Sandwichman quoted:
>From a comment on a US News and World Report blog from Joseph
> DeLassus of MO, July 14, 2009:
>
> "Not much is said these days about technological unemployment."

What _is_ this kind of unemployment? No-one can have an intelligent
conversation without defining terms. Of course, as with any concept,
the definition is a matter of convention. So I did a short search:

from answers.com: technological unemployment is:
>Unemployment resulting from the application of new technology, either by 
>eliminating jobs or by changing the nature of work so that those who had 
>performed the work no longer have applicable skills to do so.<

from http://findarticles.com/p/articles/mi_m1153/is_5_125/ai_91808044/:>The
displacement of workers by advancing technology<
(Technological unemployment. - Inventing ourselves out of jobs?
America's debate over technological unemployment, 1929-1981 - book
review _Monthly Labor Review_, May, 2002 by Horst Brand)

from the Wiktionary: It's >Unemployment caused by the replacement of
workers by machines or artificial intelligence technology.<

from the Wikipedia: >Much technological unemployment (e.g. due to the
replacement of workers by machines) might be counted as structural
unemployment. Alternatively, technological unemployment might refer to
the way in which steady increases in labor productivity mean that
fewer workers are needed to produce the same level of output every
year.<

There seems to be a consensus that there are two types of this kind of
unemployment. The first refers to the technology-driven rise in the
productivity of an average hour of labor-power hired
(inflation-corrected salable output per hour of average labor-power)
compared to the demand for the product. By definition, if the quantity
of real salable output demanded rises more slowly than labor
productivity (as defined here), then the number of hours of
labor-power hired will fall absolutely. If the demand grows faster
than that, but not fast enough, the quantity of hours of labor-power
hired would fall relative to the (labor force)*(the per-worker number
of hours currently hired). This can show up either as (1) a fall in
the number of people hired or (2) a fall in the hours of labor-power
per person hired or (3) a combination of both.
________________________
### Job
According to the post on technological unemployment above, how many types of this unemployment does the writer see a consensus for?

### Provided information
________________________
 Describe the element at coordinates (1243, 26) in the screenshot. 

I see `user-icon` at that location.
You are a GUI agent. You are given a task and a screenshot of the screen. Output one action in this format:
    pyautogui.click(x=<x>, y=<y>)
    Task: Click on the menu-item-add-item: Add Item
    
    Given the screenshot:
________________________
### Output
Two types.